Quitting Smoking Long Term: Treatment Can Double the Likelihood
From August 1998 to September 2000, the University of Wisconsin-Madison Medical School updated Clinical Practice Guideline on Smoking Cessation (#18), a publication of the federal Agency for Health Care Policy and Research (AHCPR).
CTRI, coordinator of the project and located at the University of Wisconsin-Madison Medical School, reconvened the original Guideline's Smoking Cessation Panel to review and produce the update.
Key Results/Findings
In June 2000, the U.S. Public Health Service (USPHS) published the updated, 179-page guide,Treating Tobacco Use and Dependence, the only current evidence-based set of treatment guidelines available.
Findings include:
- Effective treatments for tobacco dependence exist that can double or triple the likelihood of long-term cessation.
- Many cessation treatments are appropriate for primary care settings.
- A strong dose-response relationship exists between the intensity of tobacco treatment counseling and its effectiveness.

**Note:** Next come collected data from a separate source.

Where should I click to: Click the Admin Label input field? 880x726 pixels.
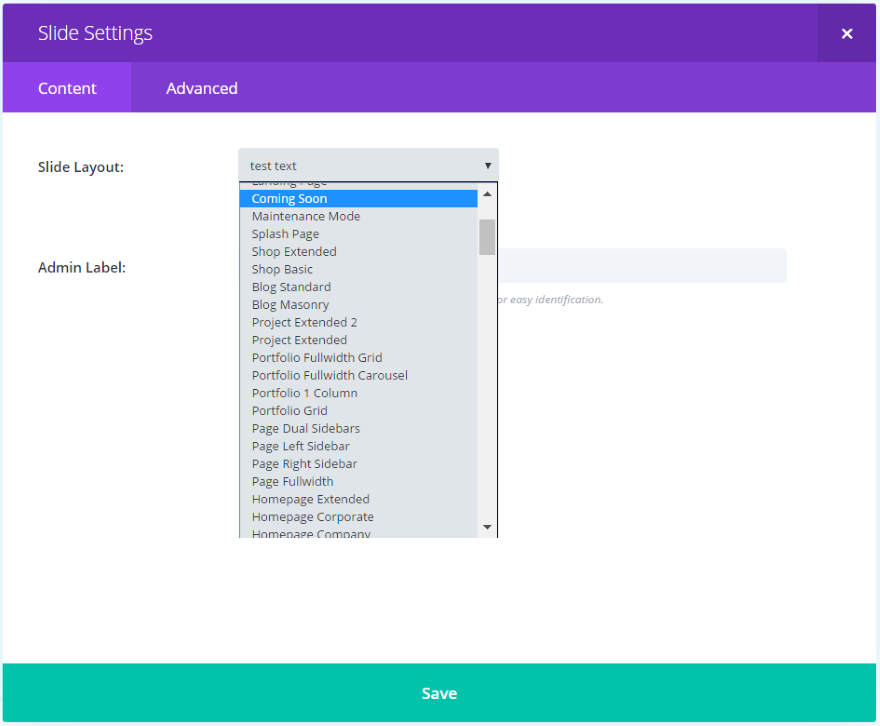pyautogui.click(x=640, y=266)

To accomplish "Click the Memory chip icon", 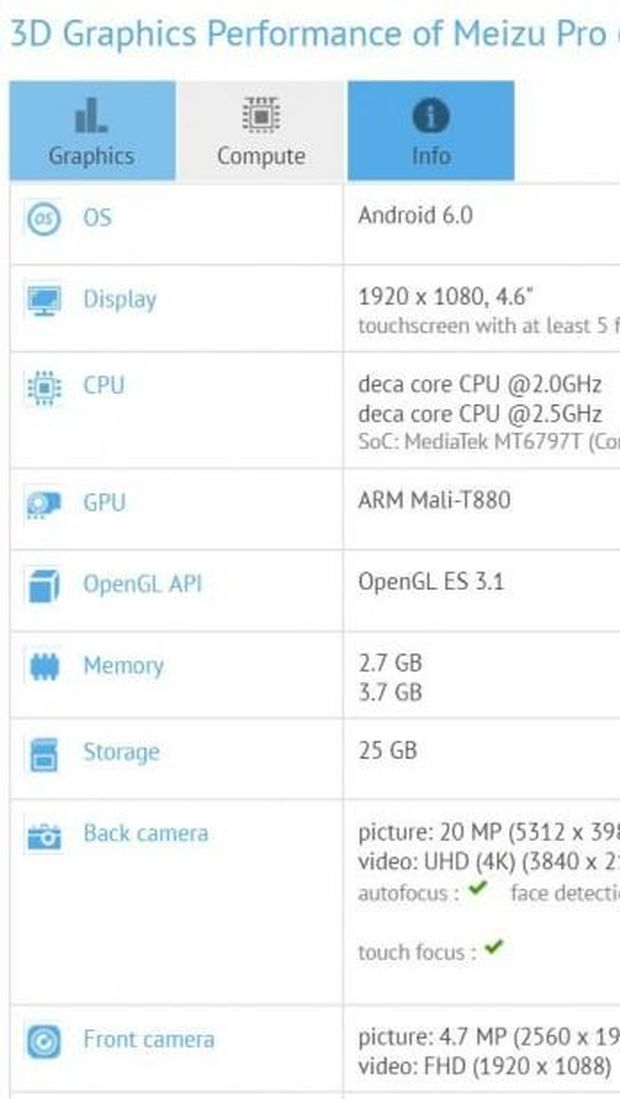I will click(44, 667).
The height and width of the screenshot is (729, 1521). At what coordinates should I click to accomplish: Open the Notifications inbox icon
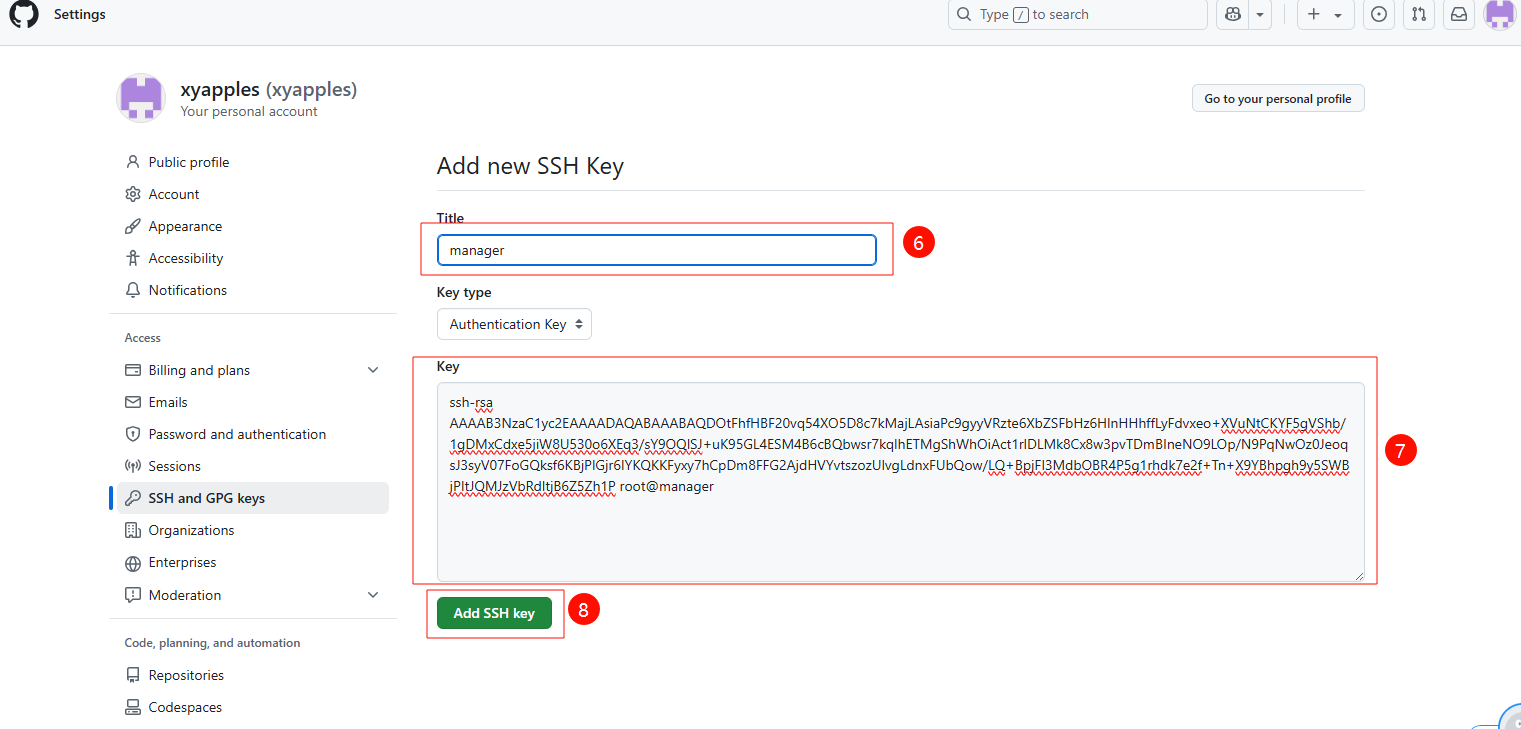tap(1459, 15)
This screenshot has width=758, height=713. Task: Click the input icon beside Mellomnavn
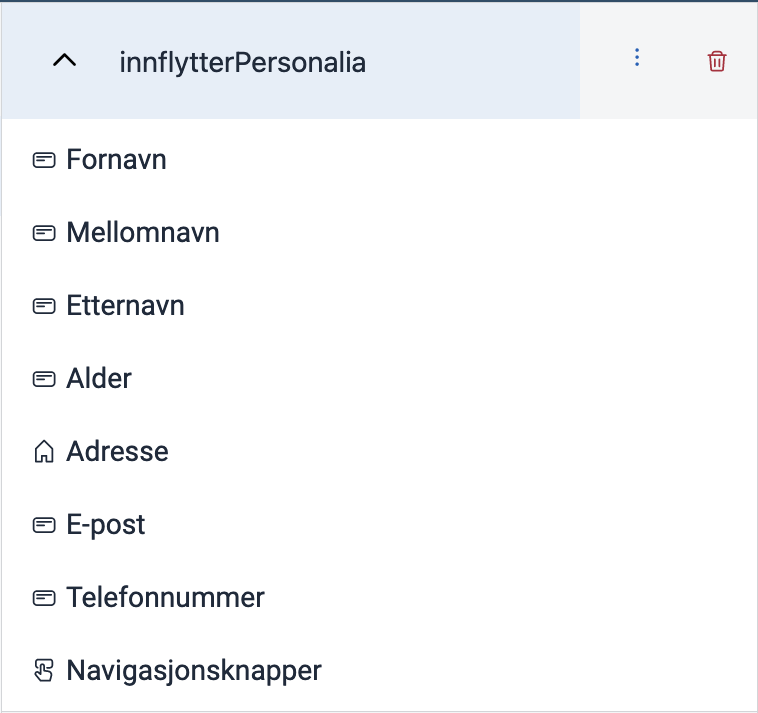[x=44, y=233]
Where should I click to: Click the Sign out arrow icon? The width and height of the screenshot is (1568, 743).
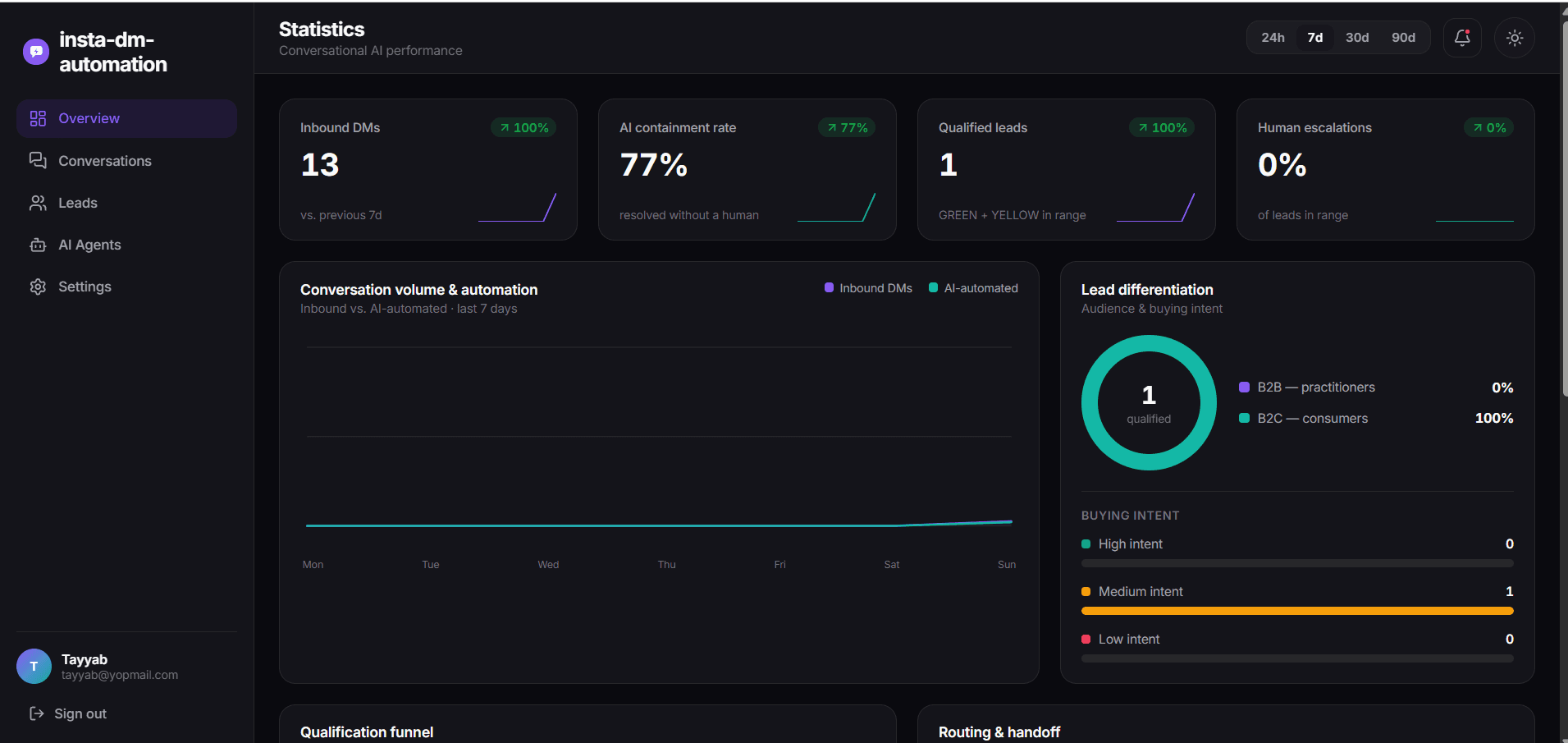click(36, 713)
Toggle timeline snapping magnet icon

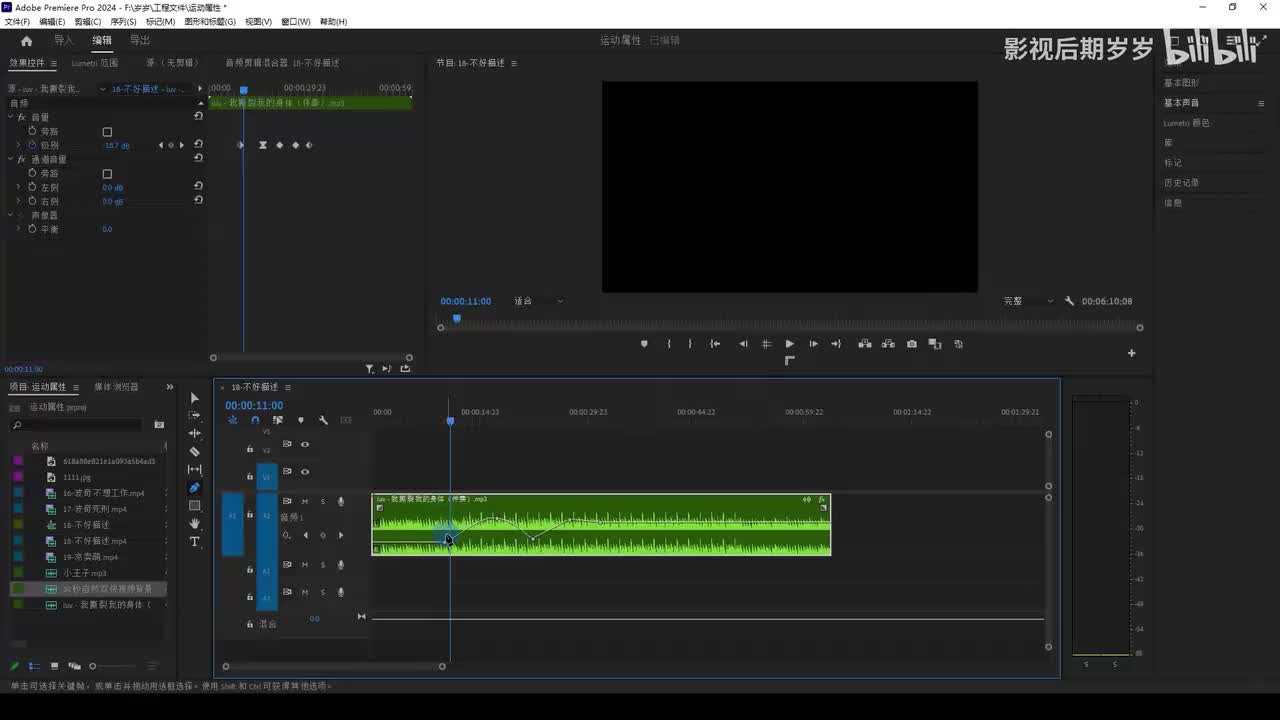255,421
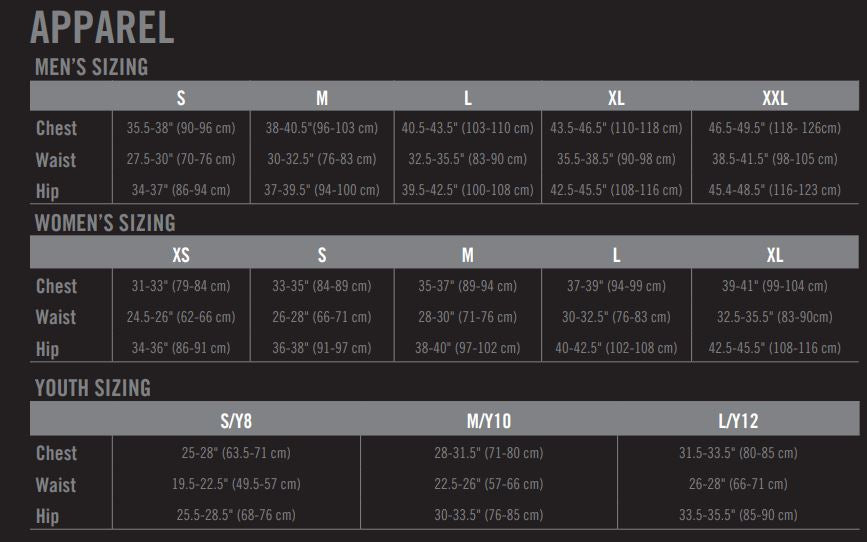Click the APPAREL heading
The height and width of the screenshot is (542, 867).
tap(102, 28)
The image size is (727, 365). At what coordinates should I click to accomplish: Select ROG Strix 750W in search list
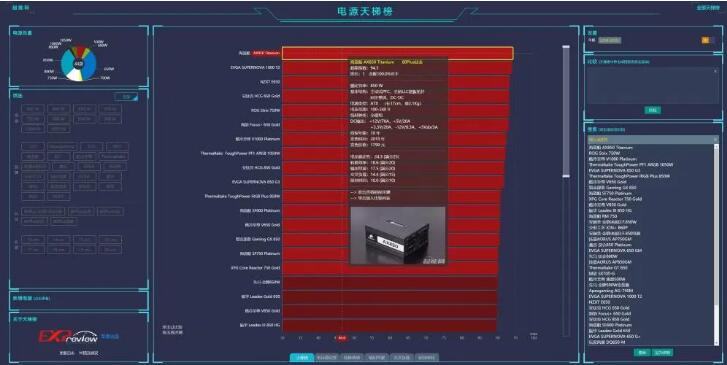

- Treatments involving person-to-person contact (via individual, group, or telephone counseling) are consistently effective and their effectiveness increases with treatment intensity (e.g., minutes of contact).
- Five first-line pharmacotherapies for tobacco dependence—nicotine gum, nicotine inhaler, nicotine nasal spray, nicotine patch, and sustained-release bupropin hydrocloride—are effective.
USPHS printed 55,000 copies of the book and has distributed 44,000 copies to date.
Surgeon General David Satcher announced the updated book's publication at a press conference, and several journals, including the Journal of the American Medical Association (JAMA) featured articles about it.